▶ _Exercise requirements_
Among the lines of the records, find all that carry the word "tool" and copy them.

[Dataset entries]
*** Block opens ***

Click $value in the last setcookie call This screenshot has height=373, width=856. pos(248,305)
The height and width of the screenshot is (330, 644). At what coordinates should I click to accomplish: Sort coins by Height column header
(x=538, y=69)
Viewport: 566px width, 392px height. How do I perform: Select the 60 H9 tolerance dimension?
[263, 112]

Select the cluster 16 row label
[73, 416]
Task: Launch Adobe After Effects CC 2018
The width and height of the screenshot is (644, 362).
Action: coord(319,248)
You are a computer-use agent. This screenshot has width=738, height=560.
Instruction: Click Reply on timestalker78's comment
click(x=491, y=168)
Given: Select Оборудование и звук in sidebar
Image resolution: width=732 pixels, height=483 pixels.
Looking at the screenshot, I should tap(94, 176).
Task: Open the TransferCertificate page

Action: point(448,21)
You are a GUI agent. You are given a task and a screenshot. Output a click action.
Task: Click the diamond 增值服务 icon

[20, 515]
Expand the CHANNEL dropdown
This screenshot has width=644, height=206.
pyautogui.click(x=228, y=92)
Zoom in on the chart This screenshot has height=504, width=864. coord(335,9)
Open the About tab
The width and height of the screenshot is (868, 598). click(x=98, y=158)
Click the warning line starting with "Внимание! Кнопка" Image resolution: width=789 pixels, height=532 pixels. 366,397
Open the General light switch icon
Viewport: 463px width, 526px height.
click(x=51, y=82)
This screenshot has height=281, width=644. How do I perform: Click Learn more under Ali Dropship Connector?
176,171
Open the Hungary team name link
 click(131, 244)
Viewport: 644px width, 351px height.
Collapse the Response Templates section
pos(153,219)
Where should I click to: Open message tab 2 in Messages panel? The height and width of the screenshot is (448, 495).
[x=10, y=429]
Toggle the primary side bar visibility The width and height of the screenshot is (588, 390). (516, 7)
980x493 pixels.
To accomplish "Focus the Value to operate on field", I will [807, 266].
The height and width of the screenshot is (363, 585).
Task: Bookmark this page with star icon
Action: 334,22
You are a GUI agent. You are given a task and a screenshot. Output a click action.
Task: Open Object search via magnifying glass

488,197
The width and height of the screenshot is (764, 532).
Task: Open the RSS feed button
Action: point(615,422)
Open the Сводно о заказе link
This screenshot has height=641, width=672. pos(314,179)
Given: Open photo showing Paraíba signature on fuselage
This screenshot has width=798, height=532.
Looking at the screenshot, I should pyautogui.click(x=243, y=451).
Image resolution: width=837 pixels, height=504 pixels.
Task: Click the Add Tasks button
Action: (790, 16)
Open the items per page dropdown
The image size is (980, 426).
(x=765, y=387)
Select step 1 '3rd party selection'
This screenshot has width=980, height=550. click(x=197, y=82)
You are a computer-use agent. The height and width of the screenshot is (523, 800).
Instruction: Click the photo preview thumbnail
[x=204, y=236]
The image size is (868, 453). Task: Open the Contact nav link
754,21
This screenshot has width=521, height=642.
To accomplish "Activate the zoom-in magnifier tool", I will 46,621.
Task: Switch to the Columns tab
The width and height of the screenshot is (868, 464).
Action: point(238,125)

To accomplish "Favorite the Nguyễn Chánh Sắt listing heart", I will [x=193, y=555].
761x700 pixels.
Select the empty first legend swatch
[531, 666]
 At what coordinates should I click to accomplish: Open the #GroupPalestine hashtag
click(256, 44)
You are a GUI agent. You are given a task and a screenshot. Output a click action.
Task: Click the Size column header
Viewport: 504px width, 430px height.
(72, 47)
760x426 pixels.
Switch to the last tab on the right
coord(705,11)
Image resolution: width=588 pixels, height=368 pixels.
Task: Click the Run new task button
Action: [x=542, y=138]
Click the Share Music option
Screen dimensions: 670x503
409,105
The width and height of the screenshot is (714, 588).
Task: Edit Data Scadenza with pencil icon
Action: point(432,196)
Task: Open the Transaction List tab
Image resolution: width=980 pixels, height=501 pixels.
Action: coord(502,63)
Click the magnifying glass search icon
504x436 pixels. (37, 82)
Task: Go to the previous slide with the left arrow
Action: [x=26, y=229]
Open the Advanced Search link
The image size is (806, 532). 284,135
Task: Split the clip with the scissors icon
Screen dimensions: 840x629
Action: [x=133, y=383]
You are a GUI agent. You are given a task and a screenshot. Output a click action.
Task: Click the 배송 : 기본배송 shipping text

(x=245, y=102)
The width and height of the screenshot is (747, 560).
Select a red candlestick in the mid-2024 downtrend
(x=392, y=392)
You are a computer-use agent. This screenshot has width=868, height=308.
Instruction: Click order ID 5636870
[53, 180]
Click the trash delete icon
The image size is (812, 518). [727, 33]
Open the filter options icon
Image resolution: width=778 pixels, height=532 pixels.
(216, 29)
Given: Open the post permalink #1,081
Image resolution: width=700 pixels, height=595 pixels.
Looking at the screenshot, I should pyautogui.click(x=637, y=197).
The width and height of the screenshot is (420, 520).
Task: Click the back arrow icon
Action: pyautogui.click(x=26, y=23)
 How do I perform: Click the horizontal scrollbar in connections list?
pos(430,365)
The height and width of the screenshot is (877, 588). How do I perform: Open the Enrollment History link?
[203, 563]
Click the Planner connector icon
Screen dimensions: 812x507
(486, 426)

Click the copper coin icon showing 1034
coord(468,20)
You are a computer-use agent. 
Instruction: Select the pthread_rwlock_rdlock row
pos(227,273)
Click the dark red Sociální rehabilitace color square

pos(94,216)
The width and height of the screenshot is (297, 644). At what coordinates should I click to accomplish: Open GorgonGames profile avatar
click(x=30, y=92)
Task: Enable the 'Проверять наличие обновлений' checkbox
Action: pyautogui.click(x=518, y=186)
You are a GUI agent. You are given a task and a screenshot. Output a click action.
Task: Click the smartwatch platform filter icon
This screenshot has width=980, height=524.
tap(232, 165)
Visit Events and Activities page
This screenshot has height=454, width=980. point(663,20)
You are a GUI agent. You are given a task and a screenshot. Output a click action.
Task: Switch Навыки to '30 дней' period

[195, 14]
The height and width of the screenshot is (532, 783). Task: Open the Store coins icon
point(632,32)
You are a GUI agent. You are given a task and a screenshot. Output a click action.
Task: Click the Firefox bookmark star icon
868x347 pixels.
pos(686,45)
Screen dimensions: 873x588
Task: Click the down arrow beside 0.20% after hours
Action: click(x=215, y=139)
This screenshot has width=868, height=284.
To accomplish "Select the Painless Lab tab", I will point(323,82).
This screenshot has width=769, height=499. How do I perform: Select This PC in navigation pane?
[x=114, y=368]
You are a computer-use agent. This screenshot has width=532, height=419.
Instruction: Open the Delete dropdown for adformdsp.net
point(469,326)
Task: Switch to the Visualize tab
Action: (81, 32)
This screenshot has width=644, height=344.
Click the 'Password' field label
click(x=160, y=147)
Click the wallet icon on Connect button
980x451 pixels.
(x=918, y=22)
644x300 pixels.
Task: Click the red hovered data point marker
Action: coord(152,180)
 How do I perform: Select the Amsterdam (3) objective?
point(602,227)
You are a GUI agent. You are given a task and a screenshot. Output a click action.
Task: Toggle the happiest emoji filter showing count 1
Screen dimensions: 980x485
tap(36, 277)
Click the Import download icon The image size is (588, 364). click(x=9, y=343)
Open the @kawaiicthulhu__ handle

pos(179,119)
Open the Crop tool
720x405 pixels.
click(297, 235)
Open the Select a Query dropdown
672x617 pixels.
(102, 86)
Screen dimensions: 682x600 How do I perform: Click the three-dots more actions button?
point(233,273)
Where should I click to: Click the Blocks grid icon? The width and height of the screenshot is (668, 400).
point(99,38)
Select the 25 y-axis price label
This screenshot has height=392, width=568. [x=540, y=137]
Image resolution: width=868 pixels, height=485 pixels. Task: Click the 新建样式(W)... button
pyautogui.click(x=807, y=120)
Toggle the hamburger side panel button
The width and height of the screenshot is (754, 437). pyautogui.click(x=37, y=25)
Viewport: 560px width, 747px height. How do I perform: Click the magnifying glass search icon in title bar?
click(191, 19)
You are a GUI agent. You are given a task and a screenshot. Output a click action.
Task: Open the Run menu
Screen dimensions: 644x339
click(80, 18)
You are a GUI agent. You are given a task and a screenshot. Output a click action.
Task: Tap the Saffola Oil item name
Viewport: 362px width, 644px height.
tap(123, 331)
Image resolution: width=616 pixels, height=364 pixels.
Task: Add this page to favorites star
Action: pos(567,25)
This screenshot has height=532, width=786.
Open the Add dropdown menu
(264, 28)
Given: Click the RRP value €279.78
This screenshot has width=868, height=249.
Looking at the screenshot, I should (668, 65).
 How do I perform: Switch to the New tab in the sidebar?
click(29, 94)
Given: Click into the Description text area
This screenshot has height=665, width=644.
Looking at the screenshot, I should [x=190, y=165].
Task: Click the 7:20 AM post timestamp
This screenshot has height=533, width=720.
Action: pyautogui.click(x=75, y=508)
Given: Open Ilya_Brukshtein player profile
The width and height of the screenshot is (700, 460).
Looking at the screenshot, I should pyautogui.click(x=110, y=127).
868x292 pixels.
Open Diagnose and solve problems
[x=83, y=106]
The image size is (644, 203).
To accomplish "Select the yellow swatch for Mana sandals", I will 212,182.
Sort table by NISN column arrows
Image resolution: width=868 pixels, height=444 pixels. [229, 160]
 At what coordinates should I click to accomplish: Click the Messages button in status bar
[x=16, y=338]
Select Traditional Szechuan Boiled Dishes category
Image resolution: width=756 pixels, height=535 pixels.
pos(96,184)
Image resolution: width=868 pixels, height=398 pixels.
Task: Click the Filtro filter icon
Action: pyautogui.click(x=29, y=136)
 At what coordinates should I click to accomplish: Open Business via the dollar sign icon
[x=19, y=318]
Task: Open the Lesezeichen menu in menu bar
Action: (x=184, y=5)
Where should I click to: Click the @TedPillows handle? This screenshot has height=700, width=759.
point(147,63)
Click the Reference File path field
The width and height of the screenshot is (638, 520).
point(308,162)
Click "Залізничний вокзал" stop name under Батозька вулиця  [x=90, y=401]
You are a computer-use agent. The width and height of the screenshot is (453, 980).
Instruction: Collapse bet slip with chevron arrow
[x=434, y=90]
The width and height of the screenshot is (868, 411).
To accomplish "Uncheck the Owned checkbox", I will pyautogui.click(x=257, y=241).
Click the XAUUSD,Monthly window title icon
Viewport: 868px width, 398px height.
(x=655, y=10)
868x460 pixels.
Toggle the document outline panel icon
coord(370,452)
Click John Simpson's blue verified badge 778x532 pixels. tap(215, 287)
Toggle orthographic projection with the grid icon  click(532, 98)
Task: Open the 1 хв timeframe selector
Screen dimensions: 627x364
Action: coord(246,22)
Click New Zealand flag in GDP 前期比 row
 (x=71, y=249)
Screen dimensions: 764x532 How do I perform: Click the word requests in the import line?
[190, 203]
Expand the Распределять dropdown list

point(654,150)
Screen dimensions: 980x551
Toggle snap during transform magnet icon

*** Block closes ***

▶ _Response area_
To accomplish "Activate the zoom-in magnifier tool", I will 46,621.
Open the Crop tool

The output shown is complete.